Why Europe Has a Role to Play
This shift is especially relevant for Europe.
The DACH region is already one of the strongest industrial automation markets in the world. Germany remains a leading robotics nation, with very high robot density and a major share of Europe’s industrial robot base. [5]
At the same time, European manufacturers are facing a structural labour challenge. The German Chamber of Commerce and Industry reported in its 2025/2026 skilled labour report that 36 percent of surveyed companies were at least partially unable to fill vacancies due to a lack of suitable personnel. [6]
That combination creates pressure to automate, but Europe is unlikely to adopt Physical AI in exactly the same way as every other region. European manufacturers care deeply about quality, safety, reliability, data ownership, and governance.

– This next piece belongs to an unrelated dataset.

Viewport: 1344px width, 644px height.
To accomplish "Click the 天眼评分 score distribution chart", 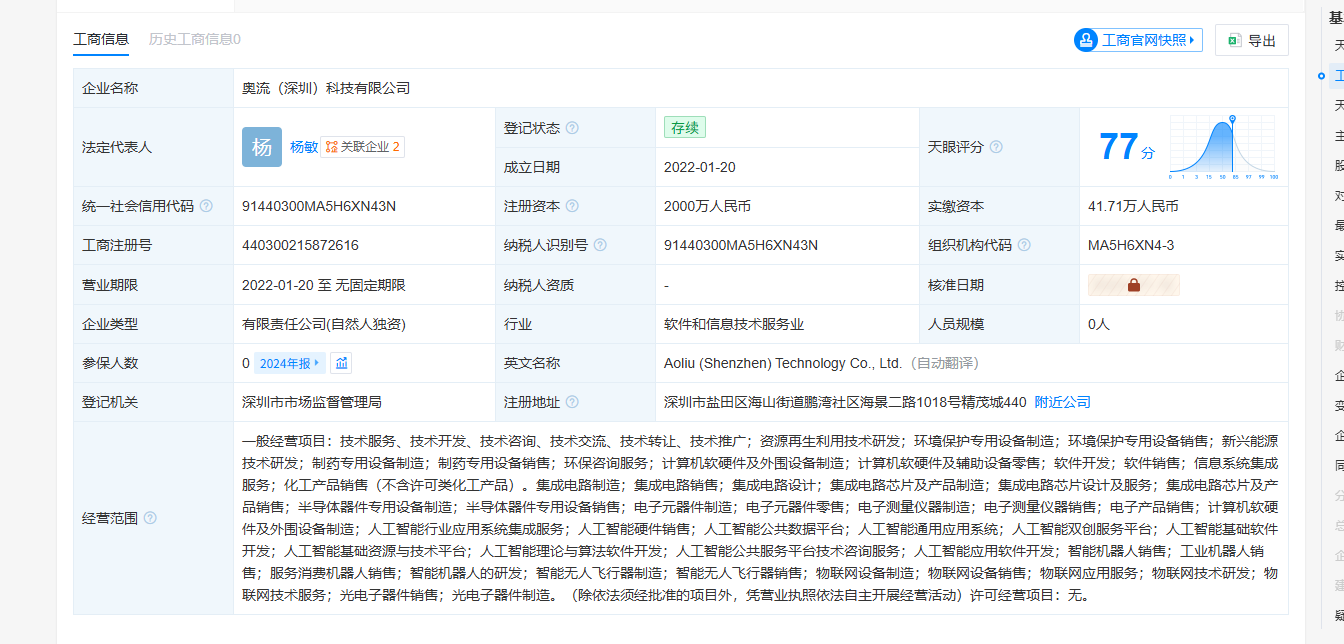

With the EU AI Act creating a risk-based framework for trustworthy AI, and the EU Data Act strengthening access and rules around industrial data, AI in manufacturing will increasingly need to be explainable, controllable, and compatible with European expectations around data sovereignty. [7][8]
This may become a strength rather than a limitation.
Europe does not need to win by building the flashiest humanoid demo. It can win by building trustworthy, high-quality systems for orchestrating physical work in real industrial environments.
The companies that matter most may not be the ones with the most viral robot videos. They may be the ones that make intelligent automation safe, reliable, sovereign, and genuinely useful on the factory floor.
What Happens by 2030?
By 2030, the conversation around humanoids may look very different.
Today, the form factor is the story. It captures attention because it is visible, familiar, and emotionally powerful. But as the technology matures, manufacturers will care less about whether a robot looks human and more about what work it can reliably perform.
The first wave of interest will be driven by the form factor. The second wave will be driven by useful applications. The third wave will be driven by orchestration: how different robots, skills, AI systems, and human operators work together as part of one production environment.
Some of today’s hype will fade. Limitations will become clearer. There will likely be disappointing pilots, overpromised deployments, and use cases where humanoids simply do not make sense.
But that does not mean humanoids will fail. It means the market will become more honest.
Humanoids will not replace every worker, they will not replace industrial robots, and they will not make every factory fully autonomous. Their real contribution may be different: they may accelerate intelligent automation adoption by making the idea of adaptable physical work easier to understand, test, and deploy.
The Humanoid Is a Bridge
I do not think humanoid robots are the destination. I think they are a bridge.
They are a bridge between human-built environments and software-defined automation. They matter because factories were built for people, because people can understand them, and because they create a visible and practical entry point into Physical AI.
The destination is not a robot that looks like us. The destination is intelligent automation that can be deployed into the physical world safely, reliably, and flexibly.
By 2030, manufacturers may not be buying “humanoids” in the way we talk about them today. They may be buying adaptable physical work, delivered through whatever machine makes the most sense for the task, the environment, and the business case.